Responsible AI Testing for Healthcare
AI is transforming healthcare by aiding in disease diagnosis, treatment, and drug development. From accelerating the drug discovery pipeline to identifying new treatments for chronic non-communicable diseases, AI is revolutionizing the way we approach medical challenges. Ensuring responsible AI testing is crucial to maintaining accuracy, fairness, and patient safety in these transformative healthcare solutions.
David Talby, CTO of John Snow Labs, spoke with AIWire to discuss the tools developed by John Snow Labs that can automate responsible AI testing and address biases in large language models (LLMs) used in healthcare and life sciences.
John Snow Labs, a leader in AI for healthcare, offers cutting-edge software, language models, and data to assist healthcare and life science organizations in rapidly developing, deploying, and managing AI, LLM, and NLP projects.
Talby clarified that while the John Snow Labs’ tool for AI testing can serve as a mechanism for automating controls needed to address fairness and bias issues, it doesn’t directly solve the issue. AI biases have emerged as a persistent challenge, affecting decision-making across various sectors, and undermining trust in automated systems.
According to Talby, the biases in healthcare AI can often manifest in ways that are subtle yet highly consequential.

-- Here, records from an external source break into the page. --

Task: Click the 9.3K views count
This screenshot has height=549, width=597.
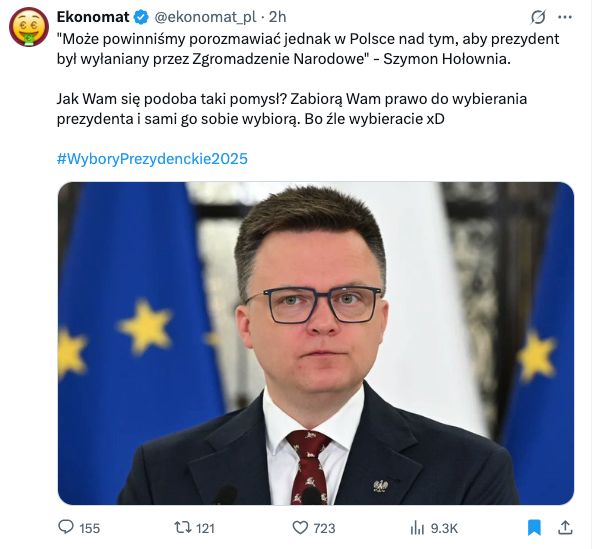Action: 444,528
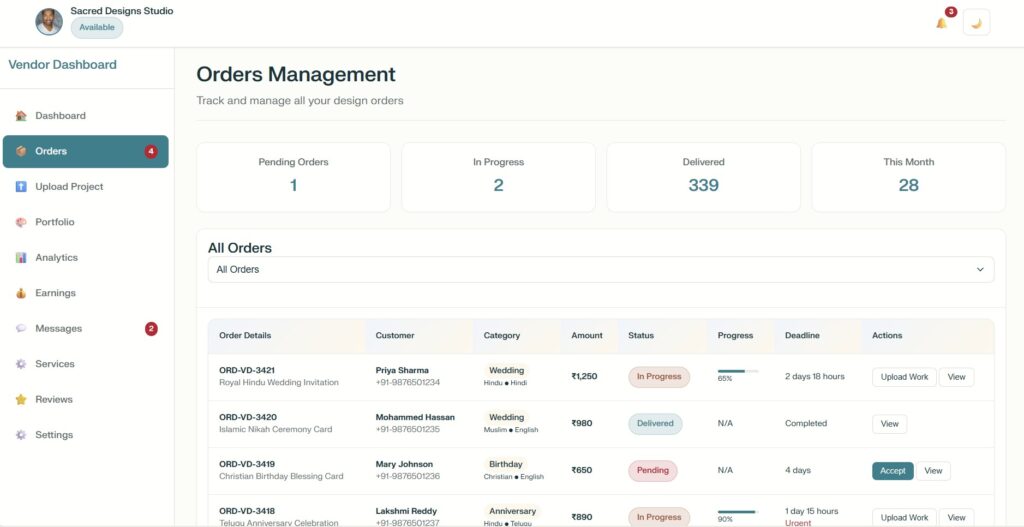Toggle the Available status badge
Screen dimensions: 1024x527
click(97, 28)
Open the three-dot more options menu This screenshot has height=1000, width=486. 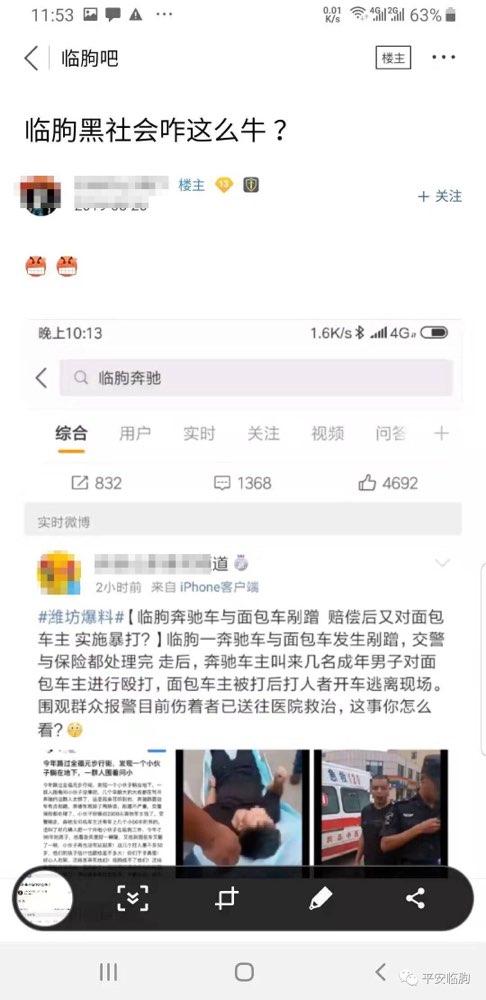coord(443,57)
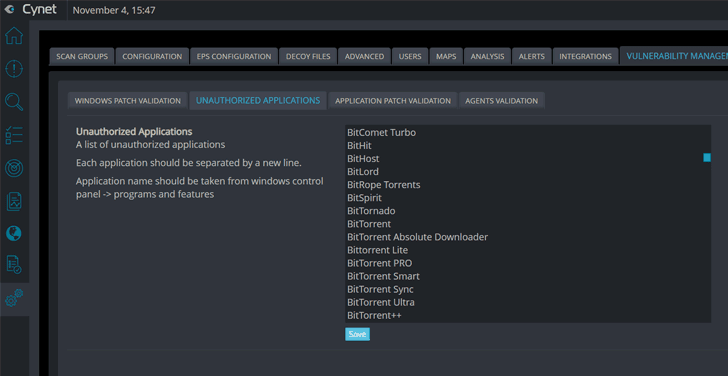Open the Agents Validation sub-tab
This screenshot has width=728, height=376.
click(x=501, y=101)
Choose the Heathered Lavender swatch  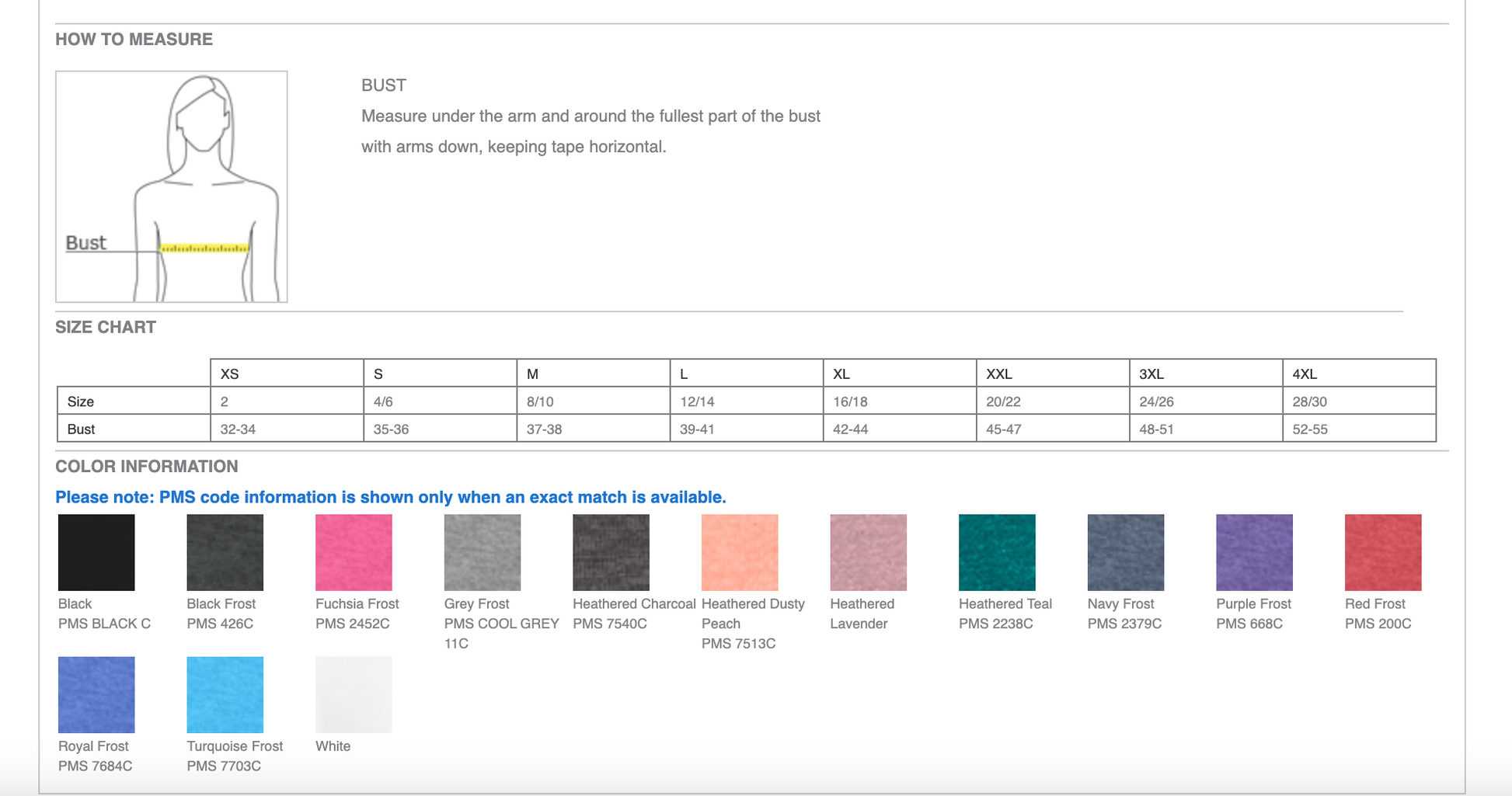[869, 552]
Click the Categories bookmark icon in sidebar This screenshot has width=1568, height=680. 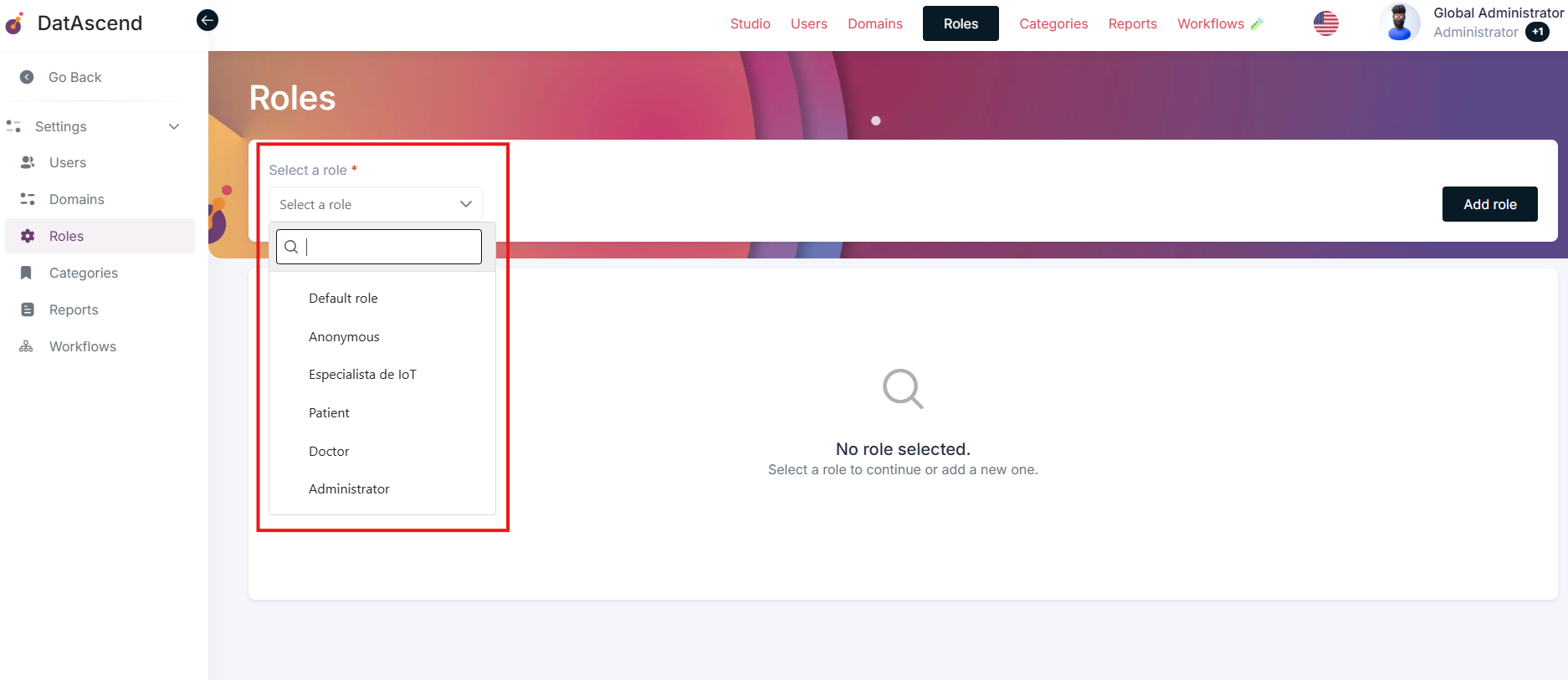[27, 273]
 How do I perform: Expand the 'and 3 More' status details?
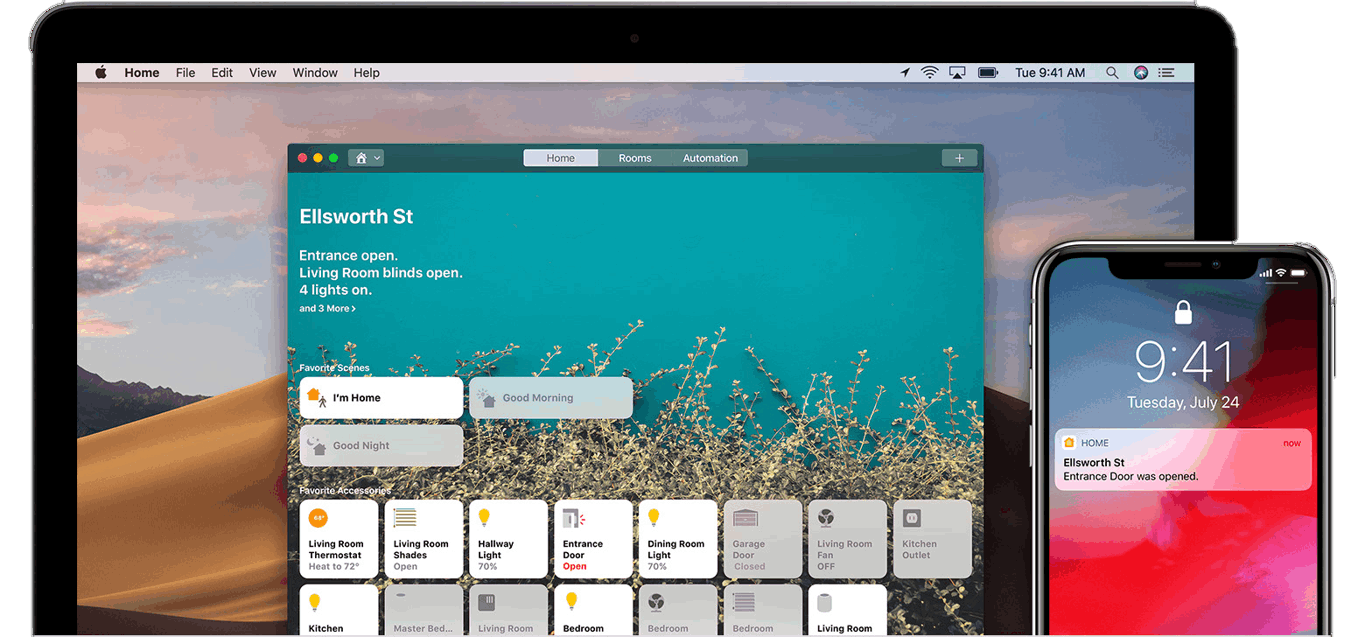327,309
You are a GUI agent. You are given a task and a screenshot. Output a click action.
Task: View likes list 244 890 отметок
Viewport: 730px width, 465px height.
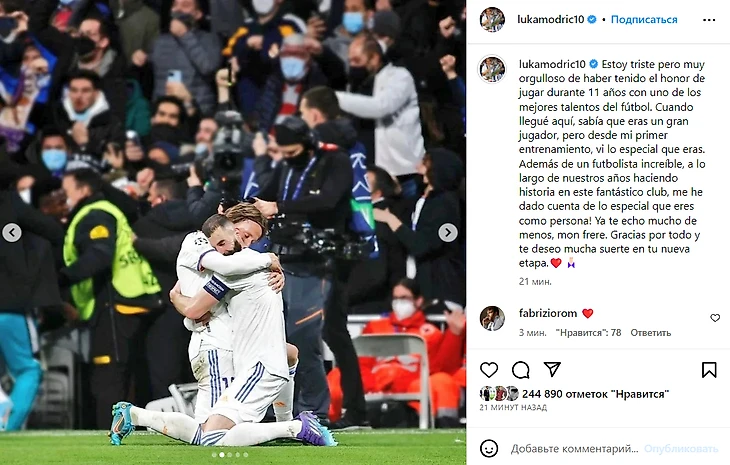(595, 394)
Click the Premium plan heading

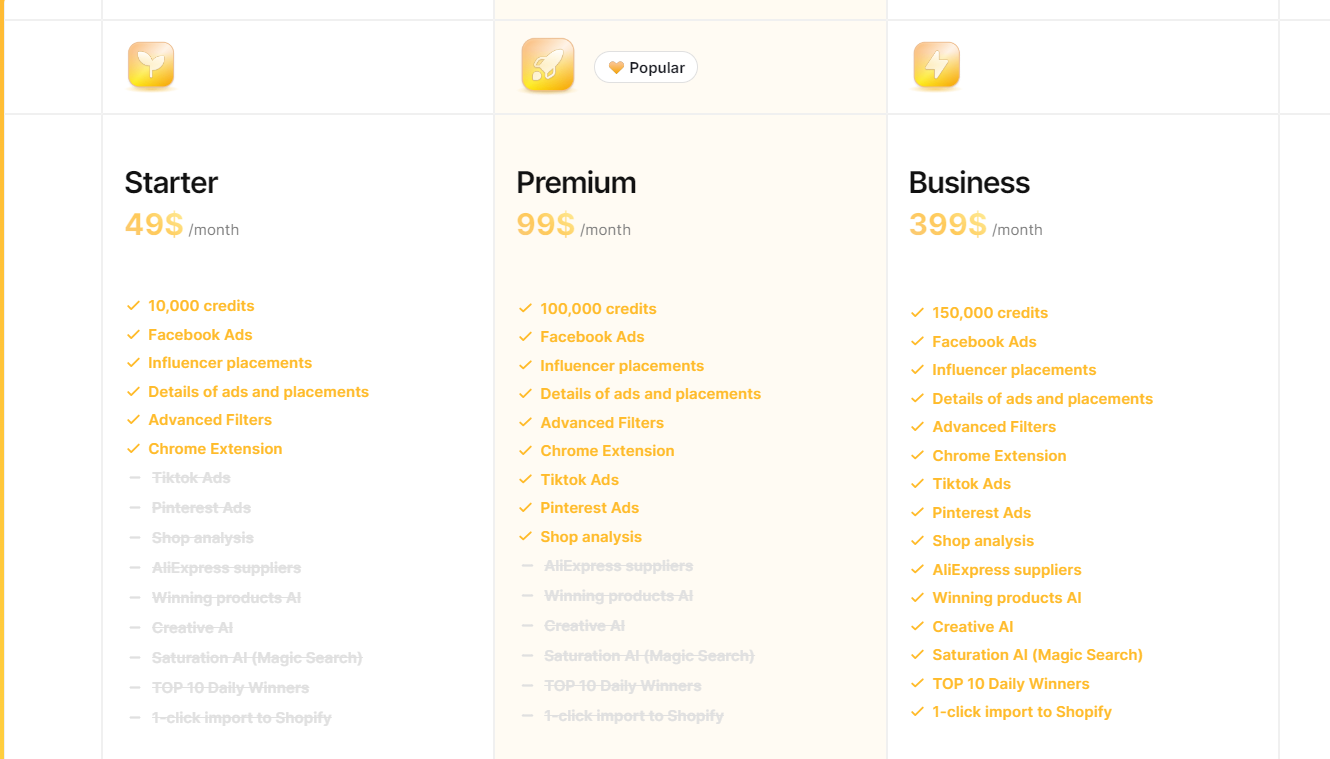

For example, an AI system used in healthcare may recommend a certain test based on the patient’s name or the perceived racial or ethnic identity.
The deep-rooted biases in the AI system can also lead to various issues based on gender, religion, profession, or even socioeconomic status,” Talby said. “A biased AI system in healthcare poses risks not only to patients but also to healthcare providers, who may face regulatory and legal challenges as a result.
Talby stated that if a hospital's AI system discriminates based on race or socioeconomic status, it becomes easier to prove in court that the hospital violated anti-discrimination laws. Unlike subtle real-world discrimination, AI bias can be clearly shown by altering variables like a patient's name and observing different outcomes, creating legal risks for organizations using biased AI.
To address such issues, John Snow Labs created an open-source project LangTest library that includes more than 100 test types for different aspects of responsible AI, from bias and security to toxicity and political leaning. The system can test for various types of AI biases.
"There was a paper just two weeks ago that showed that on the US medical licensing exam, changing a brand name to a generic version of the medications dropped scores by 1-10%, even if the question wasn’t about the medication,” Talby said. “It’s essentially just replacing synonyms at this point. Currently, we have more than 100 types of tests to address such issues”.
Talby highlights that John Snow Labs' testing system generates extensive test cases from a small set of core examples, covering a range of AI models and platforms, including Hugging Face, OpenAI, and other popular models. Additionally, the system adheres to best practices through version test suites that allow for regular testing, updates, and the ability to export test data.
Many professionals currently do not engage in AI testing due to its complexity, explained Talby. However, with increasing legal requirements, it is becoming essential for these experts to understand and trust the AI systems they use.
According to Talby, domain experts need to be involved in reviewing AI outputs to ensure the outputs are accurate and reliable. While AI systems should be free from bias, they should still be capable of adjusting their outputs based on factors that genuinely warrant a change.
"If we change this patient from male to female, we need to check whether the treatment remains the same,” Talby said. “Similarly, changing the patient’s age might require adjustments. For example, with lower abdominal pain, different tests are appropriate for men and women."
We asked Talby for his opinion on the strict regulations governing the healthcare industry, including those related to AI. Talby supports these regulations, including Section 1557 of the Affordable Care Act (ACA), viewing them as a good starting point. However, he emphasizes that these regulations need to be refined to address the complexities associated with AI in healthcare.
“I think it's a start, but it needs to evolve much more,” Talby said. “The current state is bad. To illustrate, think about the late 19th century and the beginning of cars. The regulation back then was like saying cars should have no safety issues, there should be no rules of the road.”
Looking ahead, Talby explained that John Snow Labs aims to keep healthcare and life sciences models state-of-the-art by continually updating their models based on the latest research and benchmarks. Not only will John Snow Labs continue to offer high-quality models, but it will also offer third-party validation services to ensure reliability and compliance.